Oh, not the really right thing, societally, which would be to stop being a petty bitch about Newt’s “girlfriend” regardless of whether he and Newt had a relationship, and actually accept the dinner invitation (which was almost certainly a trap). But he at least doesn’t do the “wrong” thing which would be to relentlessly cyberstalk and track down every flaw about this witch who stole Newton

– Because if Hermann had gone looking for information about “Alice”, things like her resume, her alma mater, or even just her picture, chances are he wouldn’t have found anything

– Which would have raised every alarm bell and a ton of questions about who the fuck is “Alice” and maybe got him digging enough to do something sooner.

Because frankly there’s just no way that petty, nosy ( “Please excuse him, he’s a Kaiju grrrrrroupie.”) Hermann Gottlieb didn’t cyberstalk the fuck out of “Alice” unless he actively chose not to do so because he knew it would be his very bad instinct to do so. He tried to do the right thing and oops, may have doomed the world in the process. 

Unfortunately, I made less progress than I hoped for on the Kidnapping AU / The Prisoners’ Dilemma ch. 3 last night BUT progress of a different sort was made. 

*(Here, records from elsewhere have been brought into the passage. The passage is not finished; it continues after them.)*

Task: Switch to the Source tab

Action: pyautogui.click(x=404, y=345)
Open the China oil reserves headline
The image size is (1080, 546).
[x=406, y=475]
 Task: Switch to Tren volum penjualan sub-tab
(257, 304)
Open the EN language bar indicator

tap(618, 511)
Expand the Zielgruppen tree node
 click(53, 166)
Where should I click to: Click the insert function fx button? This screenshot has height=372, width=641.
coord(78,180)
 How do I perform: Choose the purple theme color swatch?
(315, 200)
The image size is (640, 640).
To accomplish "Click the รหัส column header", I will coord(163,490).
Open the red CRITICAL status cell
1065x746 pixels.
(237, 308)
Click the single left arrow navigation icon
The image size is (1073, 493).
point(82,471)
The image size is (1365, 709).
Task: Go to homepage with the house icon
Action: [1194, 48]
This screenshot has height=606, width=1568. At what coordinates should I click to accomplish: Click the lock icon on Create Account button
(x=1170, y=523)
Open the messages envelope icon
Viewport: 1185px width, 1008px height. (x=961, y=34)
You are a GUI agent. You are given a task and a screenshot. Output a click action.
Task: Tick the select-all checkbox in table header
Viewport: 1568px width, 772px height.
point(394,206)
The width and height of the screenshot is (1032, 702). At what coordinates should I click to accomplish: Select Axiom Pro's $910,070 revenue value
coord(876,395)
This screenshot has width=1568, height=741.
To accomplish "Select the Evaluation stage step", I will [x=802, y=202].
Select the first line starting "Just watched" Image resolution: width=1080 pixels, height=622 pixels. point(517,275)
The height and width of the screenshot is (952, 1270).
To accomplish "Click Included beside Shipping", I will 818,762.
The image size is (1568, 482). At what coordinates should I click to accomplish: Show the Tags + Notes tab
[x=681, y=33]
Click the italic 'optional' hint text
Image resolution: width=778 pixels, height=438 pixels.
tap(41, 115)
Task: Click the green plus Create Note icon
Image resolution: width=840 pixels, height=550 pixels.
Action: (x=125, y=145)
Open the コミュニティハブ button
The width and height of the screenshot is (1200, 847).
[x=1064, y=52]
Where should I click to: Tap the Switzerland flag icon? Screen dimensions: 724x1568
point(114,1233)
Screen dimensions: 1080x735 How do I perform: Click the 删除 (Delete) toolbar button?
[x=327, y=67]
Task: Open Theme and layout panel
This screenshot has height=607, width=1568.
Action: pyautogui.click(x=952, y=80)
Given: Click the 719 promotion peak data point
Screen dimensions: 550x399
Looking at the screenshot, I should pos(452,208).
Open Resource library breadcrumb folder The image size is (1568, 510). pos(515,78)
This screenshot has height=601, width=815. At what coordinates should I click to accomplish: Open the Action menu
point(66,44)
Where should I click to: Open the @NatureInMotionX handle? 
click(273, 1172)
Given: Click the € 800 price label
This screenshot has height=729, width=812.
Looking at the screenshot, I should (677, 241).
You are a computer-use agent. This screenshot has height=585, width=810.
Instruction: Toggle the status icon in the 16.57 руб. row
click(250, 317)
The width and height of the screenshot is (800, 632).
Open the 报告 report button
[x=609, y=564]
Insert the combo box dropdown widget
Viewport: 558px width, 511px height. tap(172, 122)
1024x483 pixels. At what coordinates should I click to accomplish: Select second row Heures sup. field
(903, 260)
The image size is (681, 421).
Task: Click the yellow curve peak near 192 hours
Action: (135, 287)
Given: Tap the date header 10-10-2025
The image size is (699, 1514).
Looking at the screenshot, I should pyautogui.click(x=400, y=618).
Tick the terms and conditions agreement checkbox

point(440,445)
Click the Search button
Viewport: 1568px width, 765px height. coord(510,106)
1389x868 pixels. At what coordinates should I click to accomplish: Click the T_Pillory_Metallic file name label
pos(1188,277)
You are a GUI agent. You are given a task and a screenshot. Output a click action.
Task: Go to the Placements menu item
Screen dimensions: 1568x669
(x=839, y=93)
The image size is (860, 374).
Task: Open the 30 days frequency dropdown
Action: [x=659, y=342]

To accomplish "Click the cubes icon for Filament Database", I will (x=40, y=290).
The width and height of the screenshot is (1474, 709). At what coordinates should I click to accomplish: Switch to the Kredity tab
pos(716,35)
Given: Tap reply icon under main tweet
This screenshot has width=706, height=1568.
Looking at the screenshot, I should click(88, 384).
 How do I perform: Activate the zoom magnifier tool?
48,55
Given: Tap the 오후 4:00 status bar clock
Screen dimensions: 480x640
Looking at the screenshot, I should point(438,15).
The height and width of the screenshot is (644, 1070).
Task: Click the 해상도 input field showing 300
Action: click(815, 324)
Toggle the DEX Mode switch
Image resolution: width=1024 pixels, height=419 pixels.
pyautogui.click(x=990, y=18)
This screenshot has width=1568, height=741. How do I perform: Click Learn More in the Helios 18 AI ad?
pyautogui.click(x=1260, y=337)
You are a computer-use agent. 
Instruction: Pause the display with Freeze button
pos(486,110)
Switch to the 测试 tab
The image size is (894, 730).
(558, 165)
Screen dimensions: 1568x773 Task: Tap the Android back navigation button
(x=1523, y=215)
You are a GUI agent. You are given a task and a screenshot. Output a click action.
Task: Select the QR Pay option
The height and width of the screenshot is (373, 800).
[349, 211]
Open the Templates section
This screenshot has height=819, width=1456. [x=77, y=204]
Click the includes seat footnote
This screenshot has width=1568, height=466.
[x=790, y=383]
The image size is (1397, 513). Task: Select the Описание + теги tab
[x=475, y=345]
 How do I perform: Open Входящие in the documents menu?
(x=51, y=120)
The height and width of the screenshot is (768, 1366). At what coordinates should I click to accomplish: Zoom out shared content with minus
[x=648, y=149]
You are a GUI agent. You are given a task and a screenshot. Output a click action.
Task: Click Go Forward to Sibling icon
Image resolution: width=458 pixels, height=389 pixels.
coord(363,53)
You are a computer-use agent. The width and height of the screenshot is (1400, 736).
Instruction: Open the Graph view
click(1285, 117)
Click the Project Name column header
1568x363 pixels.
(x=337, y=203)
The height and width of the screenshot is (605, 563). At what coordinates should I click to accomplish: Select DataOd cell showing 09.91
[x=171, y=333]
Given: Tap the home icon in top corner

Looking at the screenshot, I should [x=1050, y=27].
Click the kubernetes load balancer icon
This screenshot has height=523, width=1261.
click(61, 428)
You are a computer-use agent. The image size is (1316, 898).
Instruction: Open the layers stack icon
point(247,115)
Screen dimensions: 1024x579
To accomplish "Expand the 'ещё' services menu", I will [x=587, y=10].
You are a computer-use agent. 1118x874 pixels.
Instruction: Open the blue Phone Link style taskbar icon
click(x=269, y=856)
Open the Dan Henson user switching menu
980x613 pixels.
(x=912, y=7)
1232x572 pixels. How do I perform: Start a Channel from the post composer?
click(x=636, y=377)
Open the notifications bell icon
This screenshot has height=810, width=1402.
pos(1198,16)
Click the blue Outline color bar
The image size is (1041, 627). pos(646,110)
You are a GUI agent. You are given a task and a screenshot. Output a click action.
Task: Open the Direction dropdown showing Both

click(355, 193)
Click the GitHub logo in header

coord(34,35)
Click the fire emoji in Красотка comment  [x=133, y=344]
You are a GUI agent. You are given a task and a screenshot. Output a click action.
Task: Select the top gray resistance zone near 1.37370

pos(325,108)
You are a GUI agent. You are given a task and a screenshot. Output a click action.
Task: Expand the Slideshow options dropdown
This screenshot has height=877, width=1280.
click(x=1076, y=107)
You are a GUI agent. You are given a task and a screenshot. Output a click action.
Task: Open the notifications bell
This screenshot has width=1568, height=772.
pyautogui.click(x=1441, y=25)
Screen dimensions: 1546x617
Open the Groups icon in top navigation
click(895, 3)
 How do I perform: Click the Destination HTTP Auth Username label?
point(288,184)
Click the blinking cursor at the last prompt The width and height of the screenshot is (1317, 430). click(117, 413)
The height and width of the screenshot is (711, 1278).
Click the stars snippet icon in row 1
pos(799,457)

I realized there were some scenes from 2025 – the year Newt and Hermann were actually together, that I had in my head but which weren’t very clearly sketched out. Sometimes it can be evident in a narrative when past events are not fully understood by the author and so are referred to even by the characters in vague terms. So I decided to go back and not just write the day Newt asked Hermann to marry him, but also the day Newt received the offer to work for Shao, and the day that the possession truly set in (though I may separate those two a bit, I had them as the same day for dramatic presentation purposes but realized it does strain credulity somewhat that it all happened at once). 

I also realized there’s a bit of dialogue from waaaay later in the story between Hermann and the Precursors that I was sort of excited to write right now, but that I feared I’d be less enthusiastic about once I finally got there because it’s quite far off within the story. I don’t want to lose my steam on it, so until about 2 am I wrote a VERY rough, exposition-y take on that conversation that I can hopefully edit to be more dramatic and exciting later, but that kinda also fleshes out my thoughts on how those two characters interact. It helped me nail down too things like “What does Hermann want from them?” “What do the Precursors want from Hermann? What do they think of him? What does their plan look like at this early stage? How much do they really understand humans? What are the gaps in their knowledge and how do they feel about those?” All this invisible shit that the author needs to have down solid or it makes the dialogue and story become wishy-washy and vague, but that may not be explicitly stated in the text.

Overall it worked out to be about 4,000 words over the last couple days ;P So that’s cool.